**Collected data entries**
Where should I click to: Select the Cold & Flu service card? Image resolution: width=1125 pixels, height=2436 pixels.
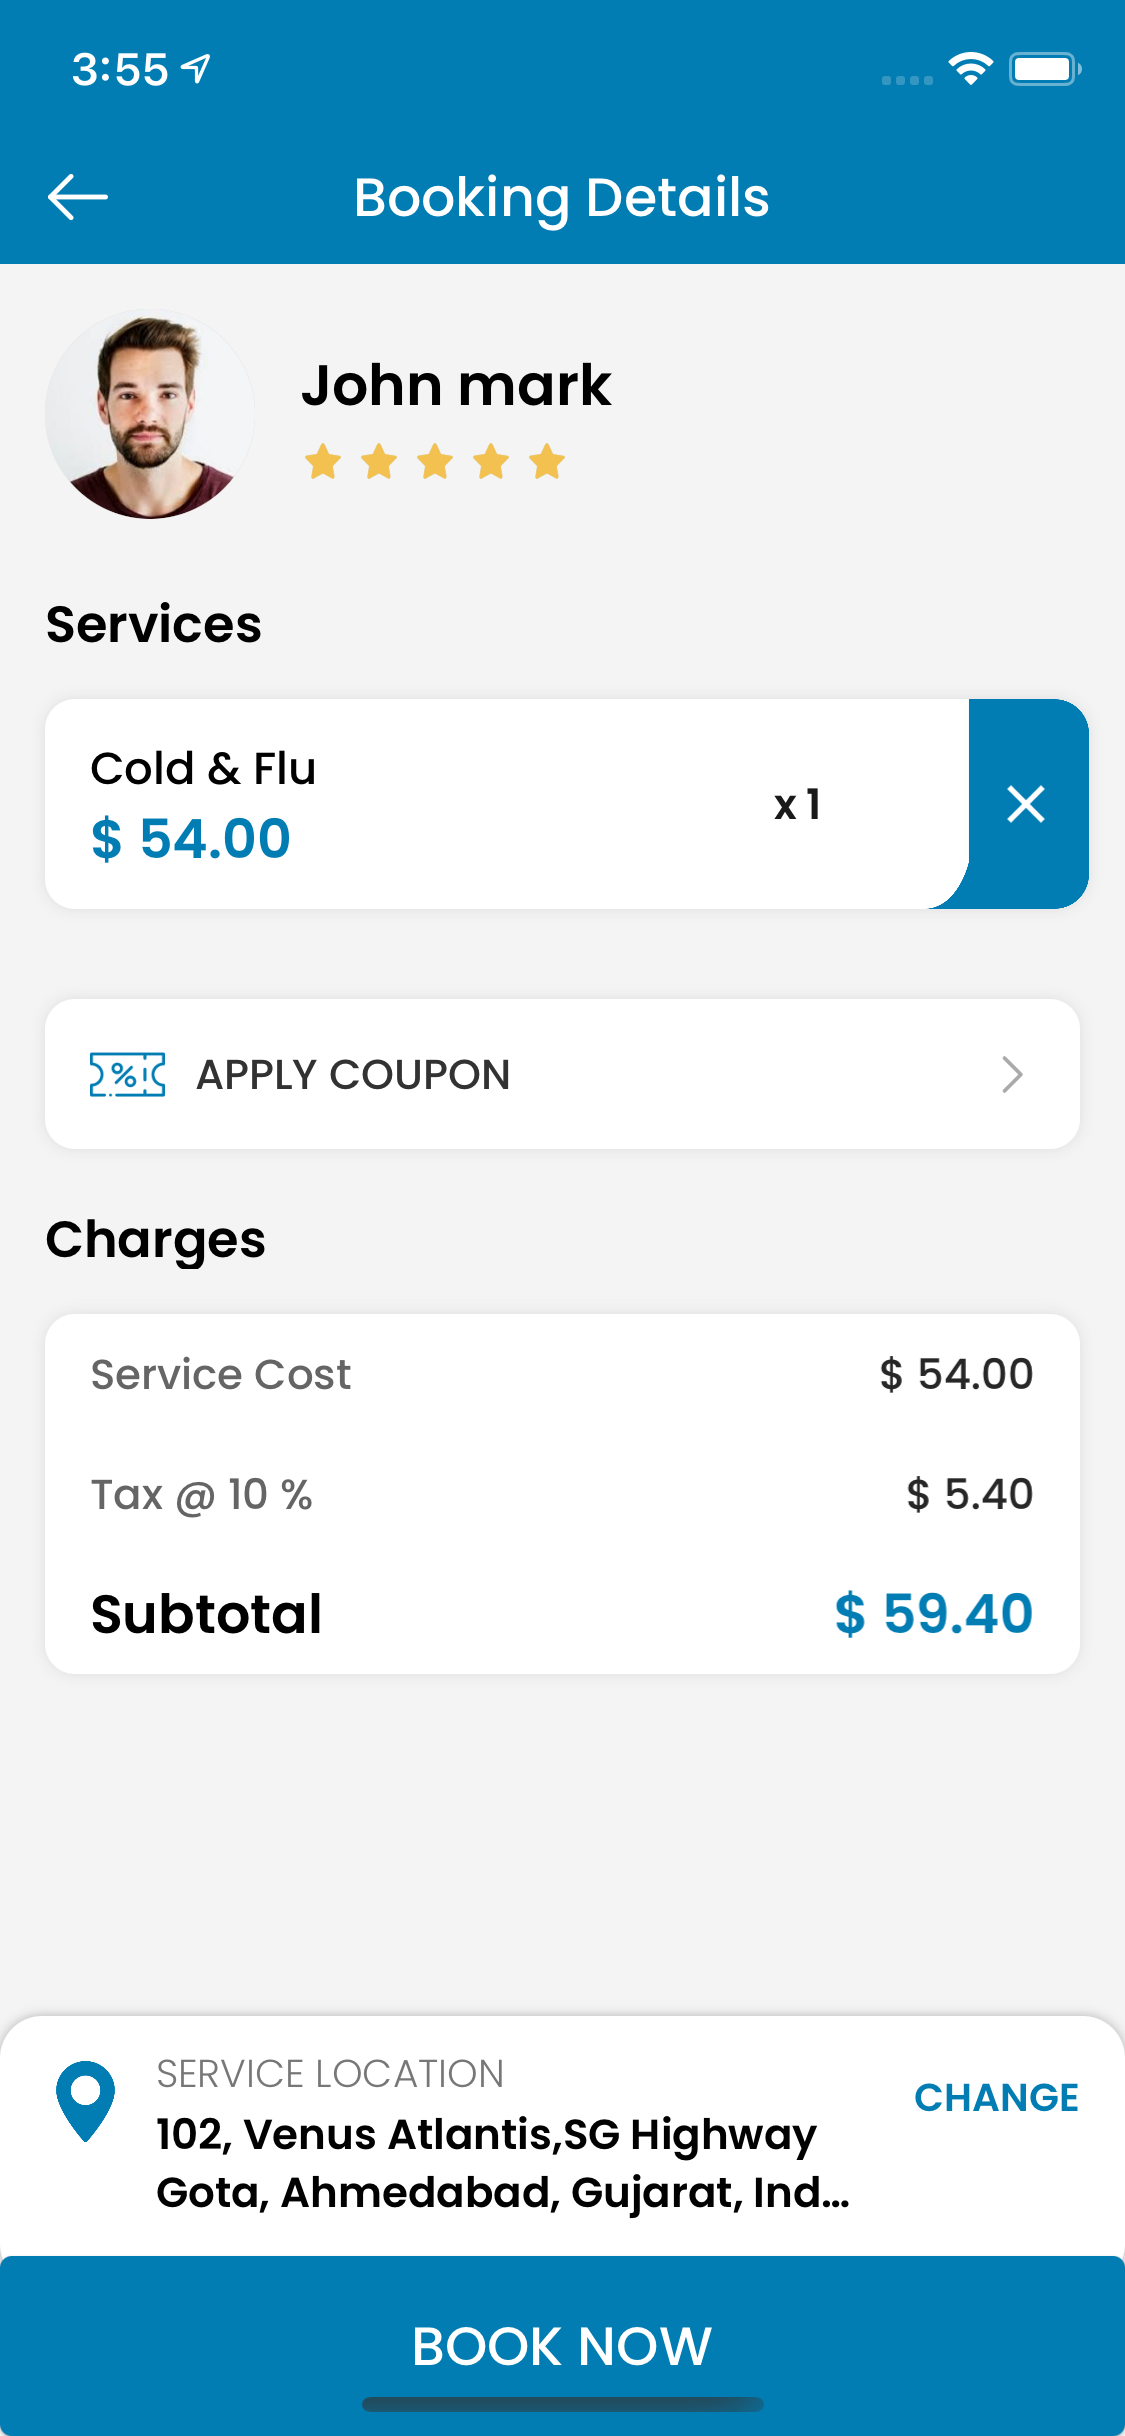[x=507, y=804]
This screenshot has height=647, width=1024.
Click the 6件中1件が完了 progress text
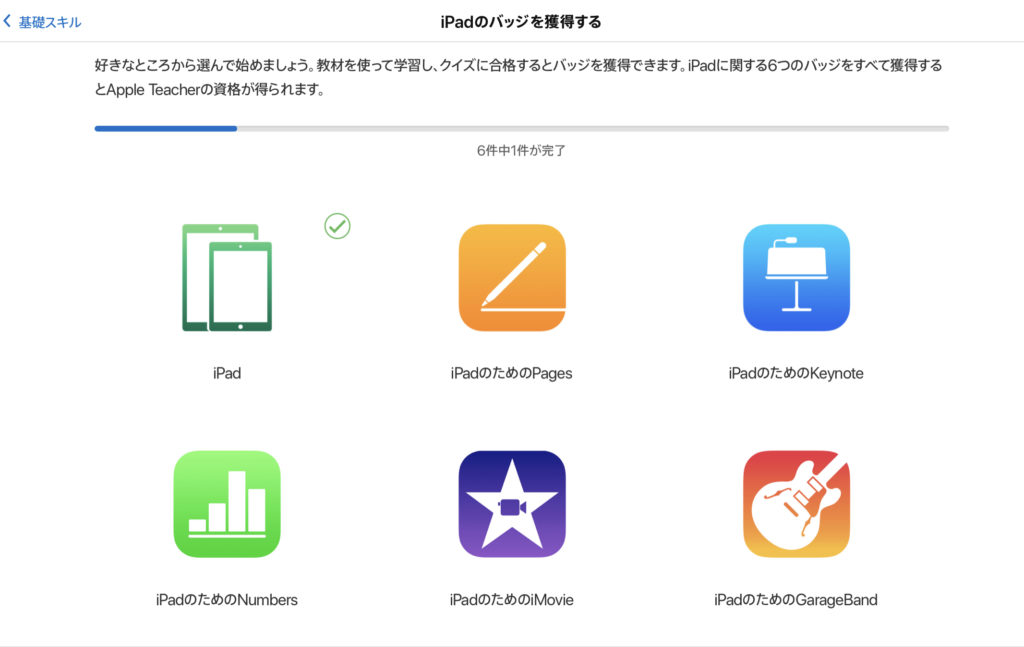pos(521,151)
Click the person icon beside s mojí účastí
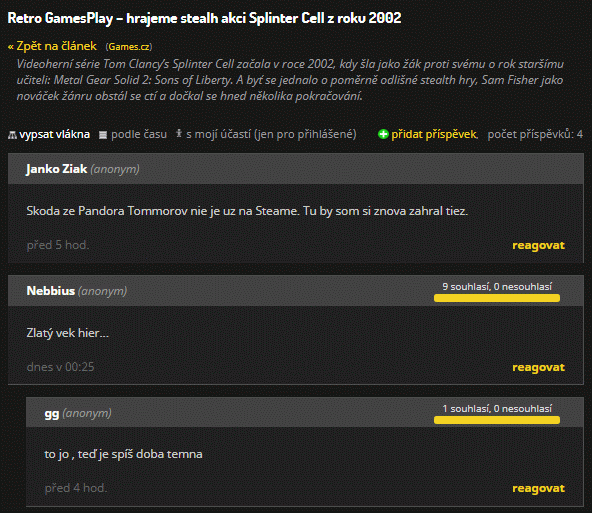 point(179,133)

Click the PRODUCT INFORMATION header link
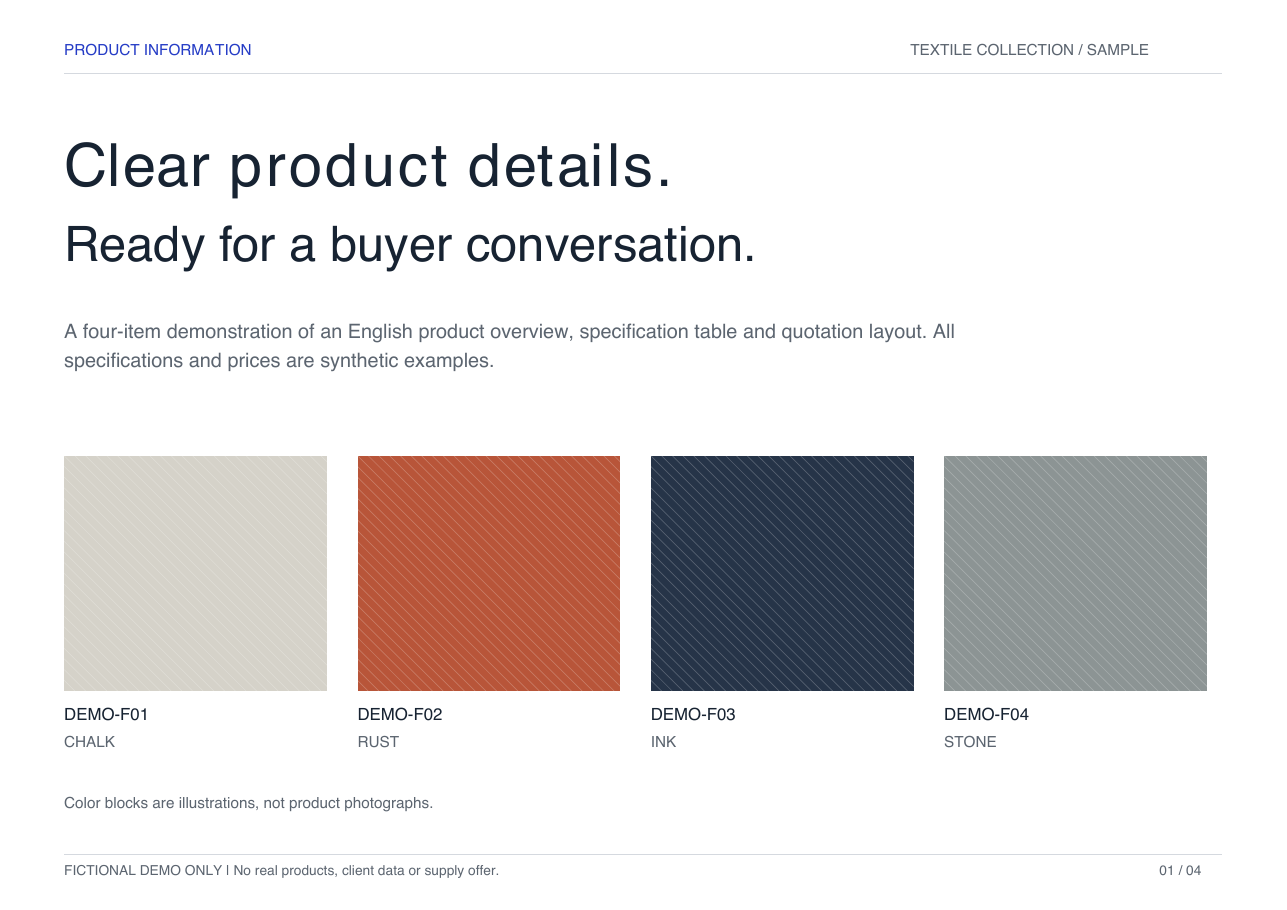click(158, 50)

**Task to complete**
Could you transcribe the records above exactly, leaving out any pictures?

**Solution to this exercise**
Where should I click to: Select the Cold & Flu service card? Image resolution: width=1125 pixels, height=2436 pixels.
[x=507, y=804]
This screenshot has height=647, width=1024.
Click the 6件中1件が完了 progress text
pos(521,151)
Click the person icon beside s mojí účastí
 point(179,133)

Click the PRODUCT INFORMATION header link
click(158, 50)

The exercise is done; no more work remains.